The second form of resistance Klein discusses is decidedly anti-establishment. She describes those resisting extractivism—protesters, environmental organizations, and citizens uniting against the fossil fuel industry—as Blockadia, which includes all the members of the global anti-extraction movement.
In addition to the outcries over the BP Deepwater Horizon disaster, protests against fracking, and the recent trend of divestment in fossil fuel corporations, Klein frames the current demonstrations against the TransCanada Keystone XL Pipeline and the associated extraction of Alberta tar sands as collective actions conducted by Blockadia. For the amorphous members of Blockadia, extractivism is responsible for one seemingly unmitigated disaster after another, and Klein uses these movements to illustrate that extractivism is no longer a given. Fossil fuel companies will have an increasingly difficult time maintaining precedence over the rights of local communities or the well-being of ecosystems.

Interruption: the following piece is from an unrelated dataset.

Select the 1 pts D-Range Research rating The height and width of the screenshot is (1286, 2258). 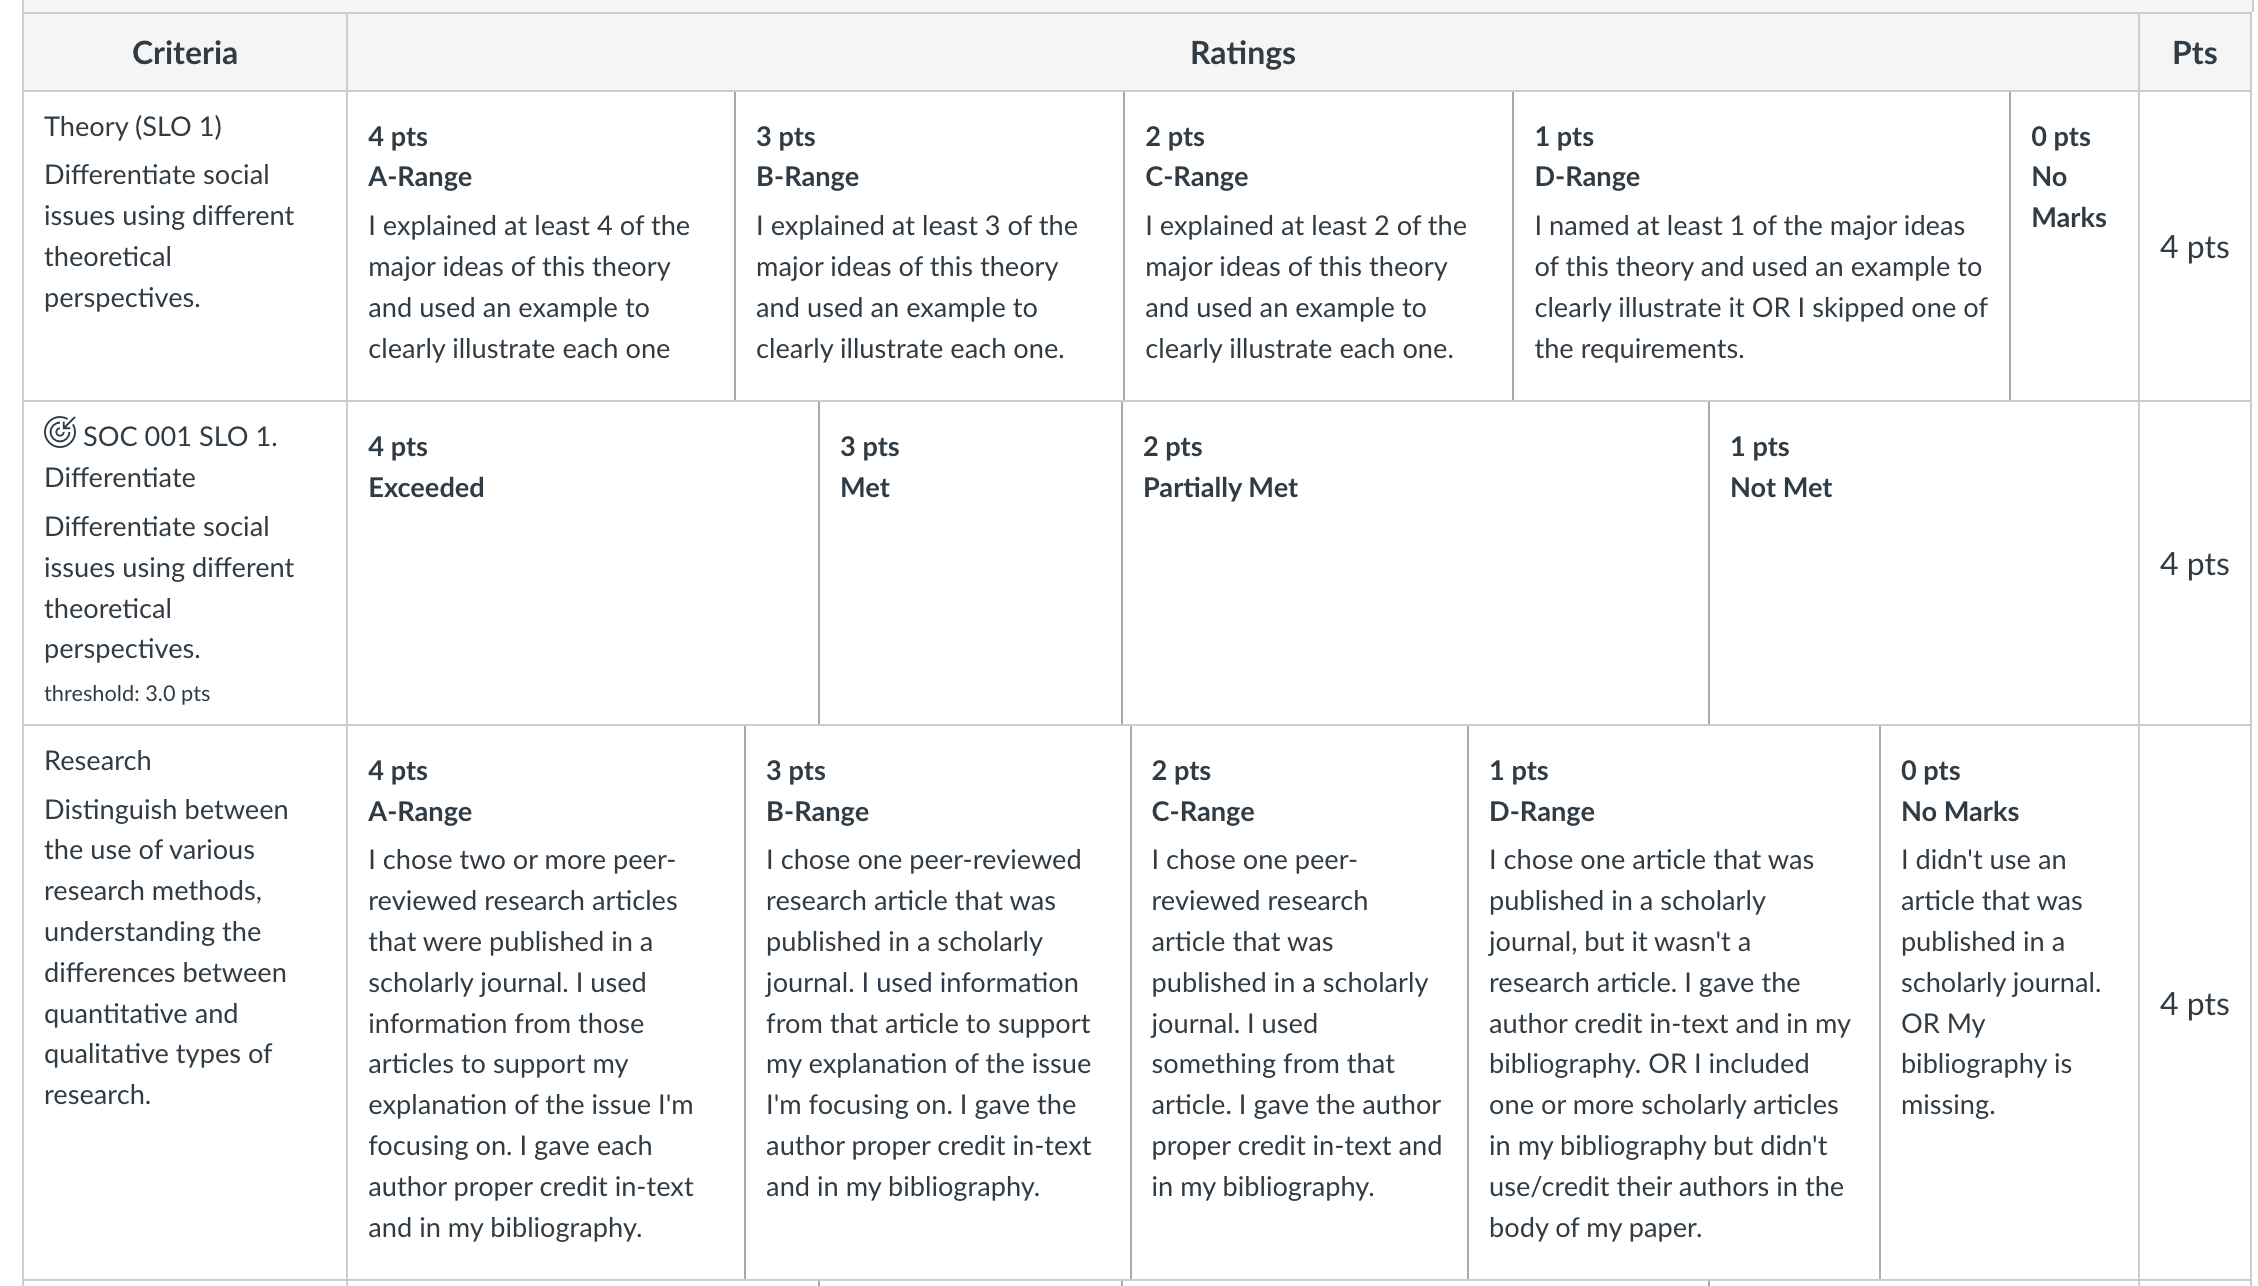(x=1674, y=1002)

The anti-extraction movement provides a number of reasons to be optimistic in the ability to protect ecosystems and the rights of environmentally-conscious land owners. According to Klein: “The companies at the centers of these battles are still trying to figure out what hit them” (p. 302). Klein employs the tension between extractivists, who generally resist climate change action and investment in renewables, and Blockadia, who resist the perpetual reliance on carbon emissions and resource depletion, as a consistent and effective organizational device throughout the book.
With its various criticisms and bold writing, this magisterial work will unquestionably be an important addition to the bookshelves of a readership as diverse as its subject matter. Klein has incorporated countless dramatic, memorable passages that perfectly capture brilliant and complicated points. In the end, Klein covers a wide range of topics associated with climate change, and probes the connections between sustainability, environmental economics, globalization, social movements, climate skepticism, and geoengineering.
On the heels of Thomas Piketty’s hugely successful Capital in the Twenty-First Century, (2014) Klein’s book could also spark intense discussions among audiences interested in economics and globalization, although for different reasons. Countless academic and mainstream debates have used Piketty’s seminal work as a launching pad for discussing the ramifications of a future dominated by economic inequality, largely driven by inherited wealth.
Klein’s book can potentially stimulate public dialogue on the future of extractivism, the strengths of Blockadia, and the problems linked with justifying of the economic status quo.This Changes Everything is a robust condemnation of many dangerous mentalities, priorities, and policies driven by various forms of climate change denial. Klein’s work is a dramatic and well-written policy critique; broad audiences interested in environmental studies and globalization will greatly appreciate this piece’s content and readability.
REFERENCES
Jameson, Fredric. 2003. “Future City.” New Left Review 21: 65–79.
Piketty, Thomas. 2014. Capital in the Twenty-First Century. Cambridge, MA: Harvard University Press.